Design & Extension of the Library

The design principle is to keep the package simple, easy to read and extend. All codes follow the C++11 standard and need no external libraries. The reason to choose C++ is for feasibility and efficiency in handling large scale high dimensional data. The system is designed so that machine learning researchers can quickly implement a new algorithm with a new idea, and compare it with a large family of existing algorithms without spending much time and efforts in handling large scale data.

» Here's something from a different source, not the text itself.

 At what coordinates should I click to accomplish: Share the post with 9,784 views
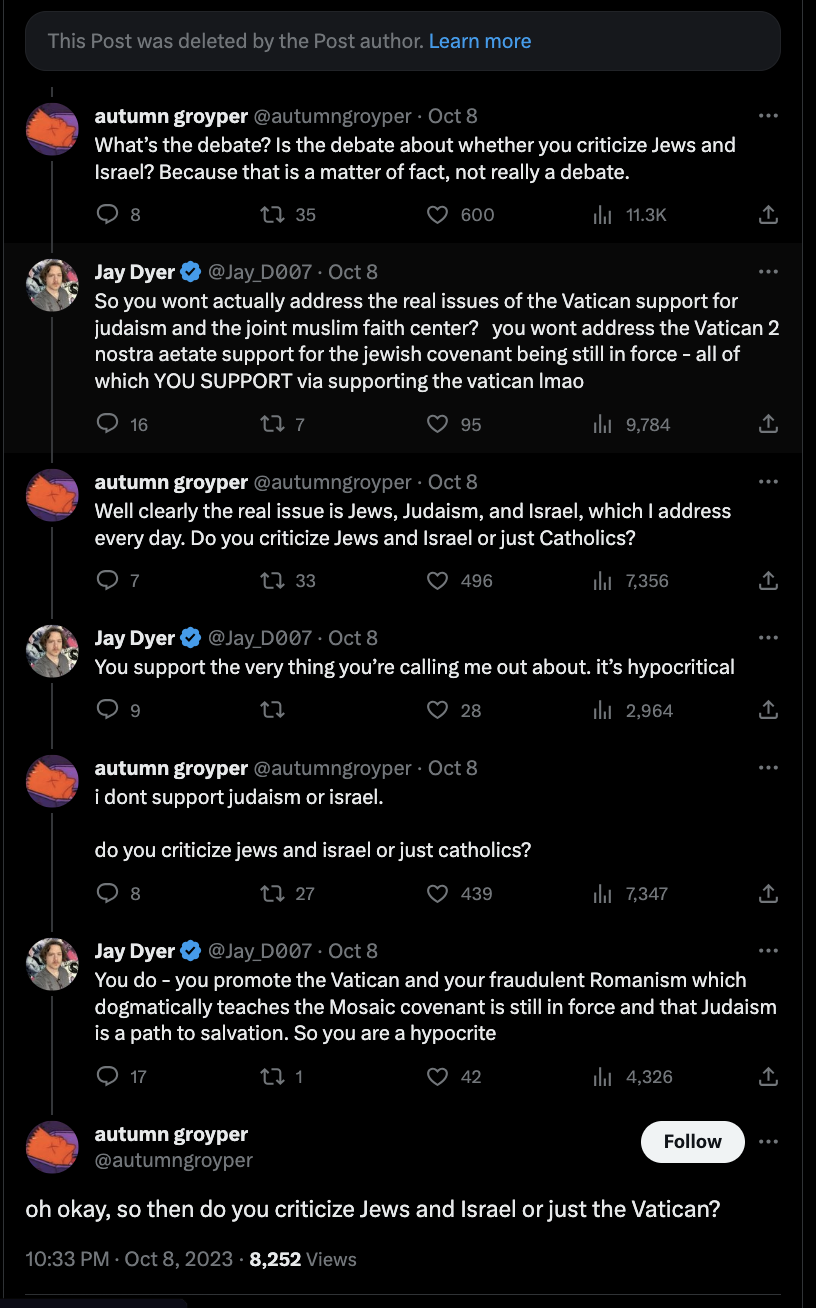[768, 424]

In general, SOL is written in a modular way, including PARIO(for PARallel IO, whose key component is DataIter), Loss, and Model. User can extend it by inheriting the base classes of these modules and implementing the corresponding interfaces; Thus, we hope that SOL is not only a machine learning tool, but also a comprehensive experimental platform for conducting online learning research. The following figure shows the framework of the system..

How to Add New Algorithms

A salient property of this library is that it provides a fairly easy-to-use testbed to facilitate online learning researchers to develop their new algorithms and conduct side-by-side comparisons with the state-of-the-art algorithms on various datasets with various loss functions with the minimal efforts. More specifically, adding a new algorithm has to address three major issues:

  • What is the condition for making an update? This is usually equivalent to defining a proper loss function (e.g., a hinge loss) such that an update occurs wherever the loss is nonzero (i.e., l_t>0).

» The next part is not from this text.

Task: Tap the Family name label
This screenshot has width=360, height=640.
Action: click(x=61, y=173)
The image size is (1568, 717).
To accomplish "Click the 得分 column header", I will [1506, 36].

  • How to perform the update on the classifier (i.e.,the weight vector) whenever the condition is satisfied? For example, Perceptron updates $w = w + y_t*x_t$;

  • Are there some parameters in your new algorithm? If so and you want your algorithm can be serialized to and deserialized from files, you need to do some parameter setting (SetParameter), model serialization (GetModelInfo, GetModelParam) and deserialization (SetModelParam).

Model

Model is about all the learning algorithms. There are several child base classes for different kind of algorithms.

Model

This is the base class for all algorithms. It implements the main test strategy of algorithms and serialization/deserialization functions. The interfaces include:

  • Constructor:

    Model(int class_num, const std::string& type);

    Here the parameter type indicates whether the algorithm is an online algorithm, stochastic, or batch algorithm for future extension purposes.

  • Parameter Setting[optional]:

    virtual void SetParameter(const string& name, const string&  value);

    Each algorithm may have its own parameters with different names. This interface allows the new algorithms to parse their parameters easily. The function will throw an invalid_argument exception if a wrong parameter is set.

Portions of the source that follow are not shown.